#### Document segment:
Kelvin waves in a shoaling shallow sea

Jesuthasan, Vasthiampillai Joseph (2009) Kelvin waves in a shoaling shallow sea. Doctoral thesis, London Metropolitan University.


We revisit Taylor's problem and discuss some model test problems both through Taylor's approach and other numerical methods such as a 'Finite approximation method' and 'Green's function technique'. The solutions generated by each method are compared for consistency. The objective lies in the fact that the more difficult generalization of Taylor's problem where the sea floor is in the form of a slope may be reduced to a sequence of problems, each of which may be approached by the techniques described above.
The Taylor's problem is effected with three mutually independent techniques in order to get insight of the problem and to obtain consistent solutions by these methods.
The problem of a propagation of a Kelvin wave over a step-bottom in a semi-infinite canal closed at one end is considered.

#### Objectives:
A. Turn the paragraph of the thesis abstract that begins "We revisit Taylor's problem" into a short bulleted list that keeps its main facts.
B. Summarize the thesis abstract in two sentences.
The items after this point come from a separate source.

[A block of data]
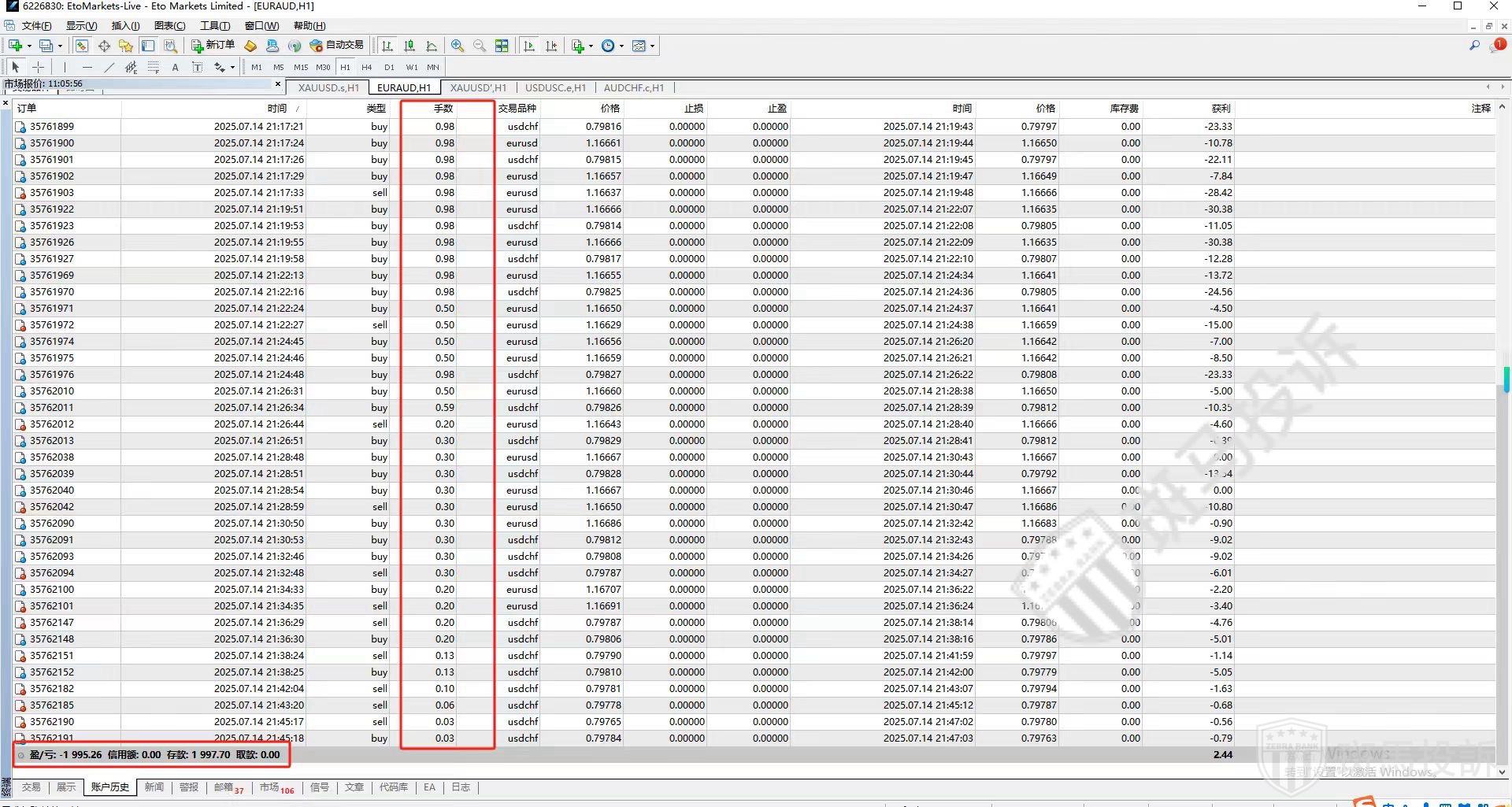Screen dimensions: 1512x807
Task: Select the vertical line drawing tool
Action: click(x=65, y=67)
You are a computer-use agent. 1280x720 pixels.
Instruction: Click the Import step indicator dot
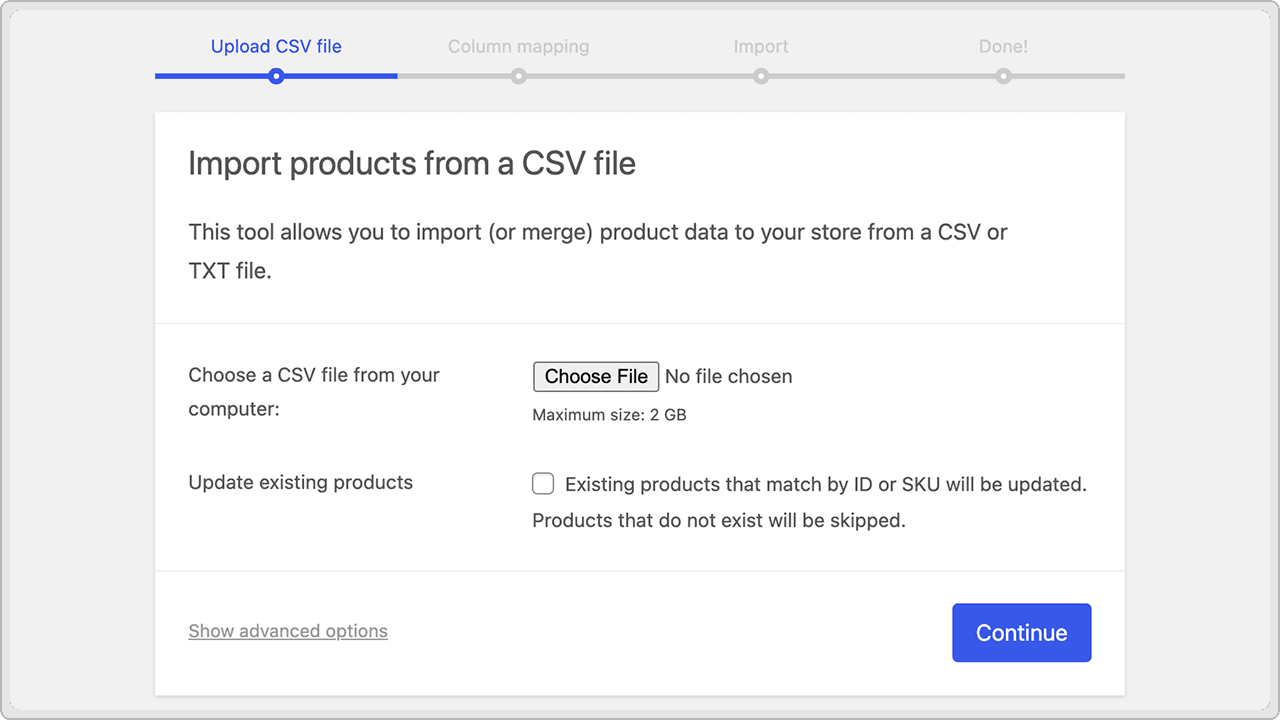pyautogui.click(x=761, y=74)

#### Answers for this exercise:
A.
- Taylor's problem is revisited, and some model test problems are discussed.
- The methods used are Taylor's approach, a 'Finite approximation method', and a 'Green's function technique'.
- The solutions from each method are compared for consistency.
- Aim: the harder generalization of Taylor's problem, in which the sea floor is a slope, may be reduced to a sequence of problems, each of which can be approached with these techniques.

B. The thesis abstract on Kelvin waves in a shoaling shallow sea revisits Taylor's problem, solving it with three mutually independent techniques (Taylor's approach, a finite approximation method, and a Green's function technique) and comparing the solutions for consistency. It considers a Kelvin wave propagating over a step-bottom in a semi-infinite canal closed at one end, with the aim that the harder case of a sloping sea floor may be reduced to a sequence of such problems.